Re: Recovery conflict monitoring - Mailing list pgsql-hackers

From Greg Smith
Subject Re: Recovery conflict monitoring
Date
Msg-id 4D21A67C.70705@2ndquadrant.com
Whole thread Raw
In response to Re: Recovery conflict monitoring  (Magnus Hagander <magnus@hagander.net>)
Responses Re: Recovery conflict monitoring  (Magnus Hagander <magnus@hagander.net>)
List pgsql-hackers
Couple of doc suggestions:

--- doc/src/sgml/high-availability.sgml
+     The number of query cancels and the reason for them can be viewed 
using
+     the <structname>pg_stat_database_conflicts</> system view on the slave
+     server.

For compleness sake, this should also mention the per-database summary, 
even though I'm not sure how valuable that view is.  Also, "on a standby 
server" instead of "on the slave server" here.  "slave" is mentioned 
once as a synonym in high-availability.sgml once, but that's it, and 
there can be more than one standby you want to pull these stats from.
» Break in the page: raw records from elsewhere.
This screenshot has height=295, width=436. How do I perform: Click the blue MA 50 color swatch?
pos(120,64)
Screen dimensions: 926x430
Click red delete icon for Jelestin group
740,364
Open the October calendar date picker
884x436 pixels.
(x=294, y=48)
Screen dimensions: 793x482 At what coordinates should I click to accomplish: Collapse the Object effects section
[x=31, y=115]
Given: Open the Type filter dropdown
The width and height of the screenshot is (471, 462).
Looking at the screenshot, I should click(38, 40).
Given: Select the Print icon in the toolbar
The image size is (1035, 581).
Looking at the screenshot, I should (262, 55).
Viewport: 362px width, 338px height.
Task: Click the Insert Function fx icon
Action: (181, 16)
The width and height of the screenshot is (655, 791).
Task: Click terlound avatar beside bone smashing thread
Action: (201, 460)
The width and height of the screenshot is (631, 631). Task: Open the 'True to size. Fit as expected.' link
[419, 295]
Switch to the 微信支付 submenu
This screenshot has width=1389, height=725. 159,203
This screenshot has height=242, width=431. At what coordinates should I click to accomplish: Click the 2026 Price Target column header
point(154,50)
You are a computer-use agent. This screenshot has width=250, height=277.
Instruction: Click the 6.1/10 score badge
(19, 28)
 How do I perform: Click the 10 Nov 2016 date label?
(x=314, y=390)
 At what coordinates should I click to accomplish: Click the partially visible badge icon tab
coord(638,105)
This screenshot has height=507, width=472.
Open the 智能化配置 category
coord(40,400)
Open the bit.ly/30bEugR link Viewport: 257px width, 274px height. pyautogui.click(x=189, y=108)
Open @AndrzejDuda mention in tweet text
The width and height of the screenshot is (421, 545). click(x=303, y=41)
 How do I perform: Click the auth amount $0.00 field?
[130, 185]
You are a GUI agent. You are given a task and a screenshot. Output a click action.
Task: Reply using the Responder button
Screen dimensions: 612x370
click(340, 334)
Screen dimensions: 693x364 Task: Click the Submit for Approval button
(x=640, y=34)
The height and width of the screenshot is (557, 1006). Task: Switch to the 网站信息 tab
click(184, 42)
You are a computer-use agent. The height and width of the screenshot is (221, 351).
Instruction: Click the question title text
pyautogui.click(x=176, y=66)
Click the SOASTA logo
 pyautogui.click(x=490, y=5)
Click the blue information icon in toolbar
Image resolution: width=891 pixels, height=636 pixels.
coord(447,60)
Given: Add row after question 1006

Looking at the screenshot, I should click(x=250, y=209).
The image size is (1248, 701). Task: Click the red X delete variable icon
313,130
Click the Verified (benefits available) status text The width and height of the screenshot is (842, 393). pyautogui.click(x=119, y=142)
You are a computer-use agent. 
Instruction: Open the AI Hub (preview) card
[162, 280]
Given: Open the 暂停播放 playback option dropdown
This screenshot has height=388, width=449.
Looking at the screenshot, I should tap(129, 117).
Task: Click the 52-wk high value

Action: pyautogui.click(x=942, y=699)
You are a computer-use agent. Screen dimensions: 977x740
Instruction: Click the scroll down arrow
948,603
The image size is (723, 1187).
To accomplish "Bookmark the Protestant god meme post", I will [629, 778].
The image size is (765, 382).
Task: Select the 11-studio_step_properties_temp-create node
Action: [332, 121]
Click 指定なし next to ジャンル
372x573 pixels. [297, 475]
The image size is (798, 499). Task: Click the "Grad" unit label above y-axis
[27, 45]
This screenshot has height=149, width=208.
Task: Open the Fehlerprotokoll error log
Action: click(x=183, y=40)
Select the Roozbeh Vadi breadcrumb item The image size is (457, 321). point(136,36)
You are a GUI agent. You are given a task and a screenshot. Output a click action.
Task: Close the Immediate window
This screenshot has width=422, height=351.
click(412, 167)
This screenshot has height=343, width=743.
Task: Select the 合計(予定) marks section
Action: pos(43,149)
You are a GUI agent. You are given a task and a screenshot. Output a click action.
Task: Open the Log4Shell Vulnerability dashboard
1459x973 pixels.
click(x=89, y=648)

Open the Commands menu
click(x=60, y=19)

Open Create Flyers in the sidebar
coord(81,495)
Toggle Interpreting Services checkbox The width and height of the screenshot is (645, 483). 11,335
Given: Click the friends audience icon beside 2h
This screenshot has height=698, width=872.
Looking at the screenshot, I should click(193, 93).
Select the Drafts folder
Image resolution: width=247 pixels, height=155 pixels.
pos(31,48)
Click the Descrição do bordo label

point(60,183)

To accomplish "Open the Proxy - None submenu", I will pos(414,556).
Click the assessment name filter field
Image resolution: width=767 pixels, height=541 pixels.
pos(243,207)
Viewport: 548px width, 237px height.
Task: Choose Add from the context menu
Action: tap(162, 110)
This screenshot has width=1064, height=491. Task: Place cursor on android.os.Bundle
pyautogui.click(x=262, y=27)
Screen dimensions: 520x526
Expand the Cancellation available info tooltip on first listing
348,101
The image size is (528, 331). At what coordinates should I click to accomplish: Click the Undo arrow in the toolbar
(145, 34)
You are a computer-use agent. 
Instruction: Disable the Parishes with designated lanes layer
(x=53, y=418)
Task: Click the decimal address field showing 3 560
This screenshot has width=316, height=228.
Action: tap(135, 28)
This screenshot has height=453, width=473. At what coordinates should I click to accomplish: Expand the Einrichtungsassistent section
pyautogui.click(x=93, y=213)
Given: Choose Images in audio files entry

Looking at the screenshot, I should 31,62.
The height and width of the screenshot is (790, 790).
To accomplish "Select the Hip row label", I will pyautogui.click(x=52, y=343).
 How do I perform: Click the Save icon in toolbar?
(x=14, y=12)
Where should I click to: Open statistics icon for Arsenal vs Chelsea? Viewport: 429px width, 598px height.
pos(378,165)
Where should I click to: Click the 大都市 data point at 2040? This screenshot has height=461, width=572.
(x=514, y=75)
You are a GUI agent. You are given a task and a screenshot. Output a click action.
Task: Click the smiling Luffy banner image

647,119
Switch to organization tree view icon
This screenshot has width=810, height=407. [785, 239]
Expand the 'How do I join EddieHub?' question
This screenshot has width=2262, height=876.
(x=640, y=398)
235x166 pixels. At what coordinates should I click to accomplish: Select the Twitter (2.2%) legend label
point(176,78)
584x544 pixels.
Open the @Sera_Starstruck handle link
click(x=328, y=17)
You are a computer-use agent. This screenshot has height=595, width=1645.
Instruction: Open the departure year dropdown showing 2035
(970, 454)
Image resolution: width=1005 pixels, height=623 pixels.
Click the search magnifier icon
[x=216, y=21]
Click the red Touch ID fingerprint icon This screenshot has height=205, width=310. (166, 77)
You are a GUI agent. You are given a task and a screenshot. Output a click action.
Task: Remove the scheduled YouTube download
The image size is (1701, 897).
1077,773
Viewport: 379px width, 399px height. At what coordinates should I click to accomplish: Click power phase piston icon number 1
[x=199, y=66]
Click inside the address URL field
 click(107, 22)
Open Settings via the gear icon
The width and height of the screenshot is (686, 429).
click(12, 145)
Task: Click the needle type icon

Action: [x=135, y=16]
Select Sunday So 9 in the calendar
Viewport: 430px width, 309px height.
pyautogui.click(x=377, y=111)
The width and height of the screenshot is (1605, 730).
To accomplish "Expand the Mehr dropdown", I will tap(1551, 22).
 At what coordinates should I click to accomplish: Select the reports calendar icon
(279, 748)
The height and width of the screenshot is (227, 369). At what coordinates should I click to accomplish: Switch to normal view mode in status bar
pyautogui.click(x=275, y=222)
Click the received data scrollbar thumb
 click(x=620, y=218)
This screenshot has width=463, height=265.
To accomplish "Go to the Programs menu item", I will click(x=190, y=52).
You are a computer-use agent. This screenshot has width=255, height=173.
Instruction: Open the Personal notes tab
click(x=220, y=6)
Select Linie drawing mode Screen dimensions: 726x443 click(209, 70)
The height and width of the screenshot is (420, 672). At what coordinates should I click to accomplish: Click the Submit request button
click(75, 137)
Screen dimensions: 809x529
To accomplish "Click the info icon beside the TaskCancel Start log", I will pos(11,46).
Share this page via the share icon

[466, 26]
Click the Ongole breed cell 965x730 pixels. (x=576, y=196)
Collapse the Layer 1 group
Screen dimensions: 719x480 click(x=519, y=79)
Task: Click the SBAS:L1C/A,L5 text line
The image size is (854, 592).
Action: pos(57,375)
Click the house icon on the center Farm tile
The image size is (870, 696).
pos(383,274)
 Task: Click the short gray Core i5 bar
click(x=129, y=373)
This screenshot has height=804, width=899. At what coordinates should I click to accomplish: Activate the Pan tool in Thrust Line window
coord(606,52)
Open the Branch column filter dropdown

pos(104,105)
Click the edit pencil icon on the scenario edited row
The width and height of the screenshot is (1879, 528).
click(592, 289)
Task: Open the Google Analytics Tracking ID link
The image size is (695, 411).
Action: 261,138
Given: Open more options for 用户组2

*** doc/src/sgml/monitoring.sgml
!       number of rows returned, fetched, inserted, updated and deleted, and
!       total number of queries cancelled due to conflict with recovery.

This would be clearer if it said you're talking about standby recovery 
here, and possibly that this info is only available on the standby.  I 
could see someone reading this and thinking it's possible for general 
database crash recovery to produce cancelled queries, instead of the way 
connections are actually blocked until that's done.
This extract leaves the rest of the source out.